Die Kirche könnte heute so viel mehr sein als nur eine Hüterin verstaubter Traditionen. Sie könnte Bildung fördern, Gewalt beim Namen nennen, Frauen in besonderer Art fördern, wie sie das immer wieder im Laufe der Geschichte gemacht hat, um zu zeigen, sie kann das, und so zur tragfähigen Brücke in eine bessere Zukunft werden.
Ein Funke Hoffnung:
Wege nach vorn
Die Zukunft armenischer Frauen – unsere Zukunft! – glimmt in den winzigen Funken konkreter, alltäglicher Maßnahmen. Bildung ist der Schlüssel, die Axt, die das gefrorene Meer in uns aufbricht: Schulen, die nicht nur Wissen vermitteln, sondern Gleichberechtigung vorleben, können verkrustete Rollenbilder sprengen. Die Kirche – ja, auch sie! – könnte mit NGOs und staatlichen Stellen endlich effektive Schutznetze knüpfen – gegen die Gewalt, für echte Chancen.
Wie Tsovinar, die mit stillem Mut und kluger Beharrlichkeit handelte, können wir Frauen unsere Geschichte neu schreiben, Zeile für Zeile. Silva Kaputikyan – deren zerlesene Gedichtbände mich immer begleiten – dichtete einst: „Die Berge schweigen nicht, wenn der Wind sie ruft“ (An meine Heimat, 1960er). Dieser Wind weht heute stärker denn je – getragen von einem Glauben, der sich wandeln kann, einer Kultur im Umbruch und diesem unbeugsamen, segensreichen Willen zur Veränderung, den ich in den Augen so vieler junger Frauen sehe.

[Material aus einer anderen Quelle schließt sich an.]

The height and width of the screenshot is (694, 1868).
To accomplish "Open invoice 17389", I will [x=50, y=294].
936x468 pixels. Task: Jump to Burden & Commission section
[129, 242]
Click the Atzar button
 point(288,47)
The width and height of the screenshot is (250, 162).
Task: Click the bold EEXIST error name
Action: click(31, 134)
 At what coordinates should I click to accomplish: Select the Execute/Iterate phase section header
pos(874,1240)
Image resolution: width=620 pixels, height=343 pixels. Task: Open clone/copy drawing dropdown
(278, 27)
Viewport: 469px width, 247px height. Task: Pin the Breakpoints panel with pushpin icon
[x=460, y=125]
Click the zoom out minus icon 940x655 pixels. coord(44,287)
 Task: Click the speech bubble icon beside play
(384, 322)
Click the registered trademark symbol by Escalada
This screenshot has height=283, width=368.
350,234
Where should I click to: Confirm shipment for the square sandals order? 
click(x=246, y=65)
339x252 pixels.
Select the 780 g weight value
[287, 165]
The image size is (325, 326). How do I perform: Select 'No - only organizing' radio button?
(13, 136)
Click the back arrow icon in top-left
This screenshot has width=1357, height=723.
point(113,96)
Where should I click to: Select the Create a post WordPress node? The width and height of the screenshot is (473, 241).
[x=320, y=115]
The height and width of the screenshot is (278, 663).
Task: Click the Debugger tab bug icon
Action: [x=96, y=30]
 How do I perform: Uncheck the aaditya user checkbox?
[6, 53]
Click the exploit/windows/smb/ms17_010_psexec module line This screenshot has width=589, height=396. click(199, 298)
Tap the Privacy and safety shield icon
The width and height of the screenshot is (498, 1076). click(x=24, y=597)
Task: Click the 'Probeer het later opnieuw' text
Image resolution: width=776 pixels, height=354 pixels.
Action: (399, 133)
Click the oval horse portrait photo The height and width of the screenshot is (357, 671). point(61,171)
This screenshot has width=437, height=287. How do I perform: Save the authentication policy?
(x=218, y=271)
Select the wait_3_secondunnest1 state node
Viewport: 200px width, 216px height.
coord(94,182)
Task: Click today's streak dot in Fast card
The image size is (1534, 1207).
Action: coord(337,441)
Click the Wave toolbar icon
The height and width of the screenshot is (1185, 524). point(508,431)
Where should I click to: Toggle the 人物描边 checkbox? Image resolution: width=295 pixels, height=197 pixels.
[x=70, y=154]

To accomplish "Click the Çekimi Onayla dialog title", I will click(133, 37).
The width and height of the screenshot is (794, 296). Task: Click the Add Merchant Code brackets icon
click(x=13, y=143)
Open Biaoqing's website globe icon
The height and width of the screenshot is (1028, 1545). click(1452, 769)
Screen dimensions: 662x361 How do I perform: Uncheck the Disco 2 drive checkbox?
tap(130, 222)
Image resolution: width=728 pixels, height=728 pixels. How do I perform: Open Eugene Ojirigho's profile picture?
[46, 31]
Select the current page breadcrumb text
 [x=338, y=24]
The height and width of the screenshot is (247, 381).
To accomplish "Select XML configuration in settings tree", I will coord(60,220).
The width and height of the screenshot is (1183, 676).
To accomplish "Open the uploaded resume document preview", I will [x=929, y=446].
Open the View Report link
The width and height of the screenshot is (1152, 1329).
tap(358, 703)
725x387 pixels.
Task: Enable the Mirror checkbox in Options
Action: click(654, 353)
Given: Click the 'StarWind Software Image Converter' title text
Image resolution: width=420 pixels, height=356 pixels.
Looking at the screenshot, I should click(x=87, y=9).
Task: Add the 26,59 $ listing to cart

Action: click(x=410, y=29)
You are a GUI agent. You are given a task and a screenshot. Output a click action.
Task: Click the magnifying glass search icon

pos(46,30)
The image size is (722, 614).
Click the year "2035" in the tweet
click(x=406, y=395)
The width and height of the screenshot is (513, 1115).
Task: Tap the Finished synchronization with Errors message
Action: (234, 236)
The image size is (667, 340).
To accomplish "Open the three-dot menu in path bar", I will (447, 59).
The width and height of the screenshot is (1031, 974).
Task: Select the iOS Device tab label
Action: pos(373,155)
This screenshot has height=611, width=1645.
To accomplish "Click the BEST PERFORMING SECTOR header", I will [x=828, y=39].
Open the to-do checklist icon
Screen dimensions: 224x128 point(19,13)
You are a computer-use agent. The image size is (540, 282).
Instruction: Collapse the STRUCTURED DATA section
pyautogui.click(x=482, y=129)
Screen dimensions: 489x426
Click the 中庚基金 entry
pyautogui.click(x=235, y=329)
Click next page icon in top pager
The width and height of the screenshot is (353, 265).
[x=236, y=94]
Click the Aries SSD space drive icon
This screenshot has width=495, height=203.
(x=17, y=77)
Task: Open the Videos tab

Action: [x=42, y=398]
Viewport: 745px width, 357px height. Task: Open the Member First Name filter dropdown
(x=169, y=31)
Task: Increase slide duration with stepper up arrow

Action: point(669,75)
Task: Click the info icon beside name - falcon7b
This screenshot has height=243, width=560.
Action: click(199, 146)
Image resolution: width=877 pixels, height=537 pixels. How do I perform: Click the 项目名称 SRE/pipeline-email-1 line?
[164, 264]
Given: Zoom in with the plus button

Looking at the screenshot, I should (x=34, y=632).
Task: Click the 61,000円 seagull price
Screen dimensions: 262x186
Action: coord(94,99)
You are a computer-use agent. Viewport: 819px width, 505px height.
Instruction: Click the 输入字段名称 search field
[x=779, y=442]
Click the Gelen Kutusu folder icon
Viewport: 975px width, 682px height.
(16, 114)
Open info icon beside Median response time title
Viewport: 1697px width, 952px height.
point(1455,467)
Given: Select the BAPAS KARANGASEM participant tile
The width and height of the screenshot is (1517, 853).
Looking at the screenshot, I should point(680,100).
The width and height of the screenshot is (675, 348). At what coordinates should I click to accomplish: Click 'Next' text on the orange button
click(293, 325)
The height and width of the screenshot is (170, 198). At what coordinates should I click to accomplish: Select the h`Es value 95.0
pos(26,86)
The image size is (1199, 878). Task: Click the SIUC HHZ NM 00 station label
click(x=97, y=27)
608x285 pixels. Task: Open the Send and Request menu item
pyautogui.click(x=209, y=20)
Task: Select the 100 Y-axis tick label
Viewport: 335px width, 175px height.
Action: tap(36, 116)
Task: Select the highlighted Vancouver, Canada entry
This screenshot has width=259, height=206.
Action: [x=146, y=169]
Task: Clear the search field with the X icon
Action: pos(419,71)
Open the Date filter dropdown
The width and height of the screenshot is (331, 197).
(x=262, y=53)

Der 8. März ist für mich kein abstrakter Gedenktag, kein leeres Ritual – er pulsiert in den Stimmen der Frauen um mich herum, in meiner eigenen Stimme. Von der mythischen Anahit über die unbeugsame Hripsime bis zur zweifelnden Ani aus dem Café: Ihre Würde ist so unglaublich echt, so greifbar – aber sie braucht unsere Hände, unsere Stimmen, unsere Herzen.
Manchmal, wenn ich abends auf meinem Balkon stehe und über das Lichtermeer der Natur blicke, denke ich an Zabel Yesayans zeitlose Worte, die mich nicht loslassen: „Freiheit ist kein Geschenk, das vom Himmel fällt, sondern ein Kampf, den wir Schulter an Schulter gewinnen“. Möge dieser Tag uns alle – nicht nur die Frauen – anspornen, endlich etwas zu verändern: sei es durch das Fördern von Bildung, das Schaffen von sicheren Räumen oder einfach durch die Bereitschaft, alte Überzeugungen radikal zu überdenken.